Aim of the task: Pick out each line in the rows below that contains the word "Please" and copy it in full.

Data for this exercise:
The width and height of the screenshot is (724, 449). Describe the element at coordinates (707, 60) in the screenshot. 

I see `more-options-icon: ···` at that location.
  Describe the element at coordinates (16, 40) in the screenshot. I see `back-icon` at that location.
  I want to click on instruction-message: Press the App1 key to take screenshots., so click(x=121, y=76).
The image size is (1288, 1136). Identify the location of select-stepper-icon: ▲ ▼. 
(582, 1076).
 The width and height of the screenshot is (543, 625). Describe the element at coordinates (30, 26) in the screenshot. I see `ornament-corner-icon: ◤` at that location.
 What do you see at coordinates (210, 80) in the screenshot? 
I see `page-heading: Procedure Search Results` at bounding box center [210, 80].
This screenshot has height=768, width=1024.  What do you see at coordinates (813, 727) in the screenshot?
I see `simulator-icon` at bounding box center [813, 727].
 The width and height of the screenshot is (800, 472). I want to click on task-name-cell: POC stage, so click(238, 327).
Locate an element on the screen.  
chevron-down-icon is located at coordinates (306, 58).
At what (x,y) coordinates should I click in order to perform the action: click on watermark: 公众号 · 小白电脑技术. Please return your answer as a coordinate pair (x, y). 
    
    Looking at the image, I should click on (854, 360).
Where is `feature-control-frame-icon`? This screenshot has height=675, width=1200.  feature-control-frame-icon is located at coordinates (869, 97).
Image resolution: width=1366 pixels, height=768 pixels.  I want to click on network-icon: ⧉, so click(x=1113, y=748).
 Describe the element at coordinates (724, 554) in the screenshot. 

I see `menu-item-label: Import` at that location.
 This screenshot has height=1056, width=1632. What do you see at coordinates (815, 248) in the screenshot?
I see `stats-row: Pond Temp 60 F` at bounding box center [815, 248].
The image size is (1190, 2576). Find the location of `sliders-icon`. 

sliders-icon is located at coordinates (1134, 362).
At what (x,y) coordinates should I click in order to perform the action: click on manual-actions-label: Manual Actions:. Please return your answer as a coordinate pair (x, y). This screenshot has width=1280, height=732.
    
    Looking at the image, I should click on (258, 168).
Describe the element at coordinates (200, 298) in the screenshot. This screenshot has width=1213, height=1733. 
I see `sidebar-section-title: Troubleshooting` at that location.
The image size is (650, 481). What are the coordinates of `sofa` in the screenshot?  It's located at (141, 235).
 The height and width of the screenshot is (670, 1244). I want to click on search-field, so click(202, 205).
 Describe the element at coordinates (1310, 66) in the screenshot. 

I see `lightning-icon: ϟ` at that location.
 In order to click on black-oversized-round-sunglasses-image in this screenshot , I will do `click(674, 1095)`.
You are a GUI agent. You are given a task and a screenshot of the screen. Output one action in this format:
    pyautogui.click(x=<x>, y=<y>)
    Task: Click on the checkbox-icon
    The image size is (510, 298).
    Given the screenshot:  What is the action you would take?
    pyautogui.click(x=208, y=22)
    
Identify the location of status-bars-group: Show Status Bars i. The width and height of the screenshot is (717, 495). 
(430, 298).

Your solution:
At what (x,y) coordinates should I click in order to perform the action: click on watermark: 公众号 · 小白电脑技术. Please return your answer as a coordinate pair (x, y). 
At what (x,y) coordinates should I click in order to perform the action: click on manual-actions-label: Manual Actions:. Please return your answer as a coordinate pair (x, y). This screenshot has width=1280, height=732.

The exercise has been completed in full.